[NOTE: This is not an officially supported Google product.]
Raksha1 is a project to build a unified framework for specifying and enforcing privacy policies in a system with heterogeneous runtimes. Raksha focuses on systems that are easily expressed as dataflow programs. There is a large family of data processing systems that fall under this umbrella: Deep Neural Networks (DNNs), MapReduce, Jetpack Compose, Android IPC, IREE, SQL queries, etc. Even systems expressed using imperative programming languages can be converted to equivalent dataflow programs if needed.
To state the obvious, automating enforcement of privacy policy requires a machine-readable description of the behaviors of a system that needs to be reasoned about. The actual implementation is obviously the most precise specification of the system. However, the programming language used to implement can be hard to reason about and contains more details than what we might care about for privacy policy enforcement.
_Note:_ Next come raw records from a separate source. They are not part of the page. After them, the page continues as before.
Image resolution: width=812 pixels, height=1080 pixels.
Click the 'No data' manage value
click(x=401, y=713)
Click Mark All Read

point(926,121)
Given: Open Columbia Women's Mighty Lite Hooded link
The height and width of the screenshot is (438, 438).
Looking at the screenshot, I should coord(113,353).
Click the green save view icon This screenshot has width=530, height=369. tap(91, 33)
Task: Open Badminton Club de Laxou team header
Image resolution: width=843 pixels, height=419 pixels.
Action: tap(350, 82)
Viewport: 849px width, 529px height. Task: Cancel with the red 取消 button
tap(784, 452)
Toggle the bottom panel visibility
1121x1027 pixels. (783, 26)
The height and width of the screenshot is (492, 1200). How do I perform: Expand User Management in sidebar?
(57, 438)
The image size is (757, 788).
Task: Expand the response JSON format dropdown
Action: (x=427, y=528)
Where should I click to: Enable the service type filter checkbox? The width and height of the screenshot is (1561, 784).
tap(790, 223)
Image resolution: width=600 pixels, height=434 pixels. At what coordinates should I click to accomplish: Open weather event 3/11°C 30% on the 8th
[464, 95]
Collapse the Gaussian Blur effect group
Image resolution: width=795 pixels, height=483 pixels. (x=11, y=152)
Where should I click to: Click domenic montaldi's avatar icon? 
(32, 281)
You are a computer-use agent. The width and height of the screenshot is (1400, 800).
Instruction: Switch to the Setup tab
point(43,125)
A well studied approach in formal verification is to abstract away unnecessary details of the implementation using another high-level specification language that we can precisely reason about. For lack of a better term, we will refer to this specification language as an Intermediate Representation (IR) borrowing from the world of compilers. We should define a common IR that captures the following aspects:
- Data Model: how the data is logically structured and organized. Ideally, these data models should be associated with a type system as well.
- Computations: how the system uses existing data to produce new data.
- Execution Schedule: when the computations are performed.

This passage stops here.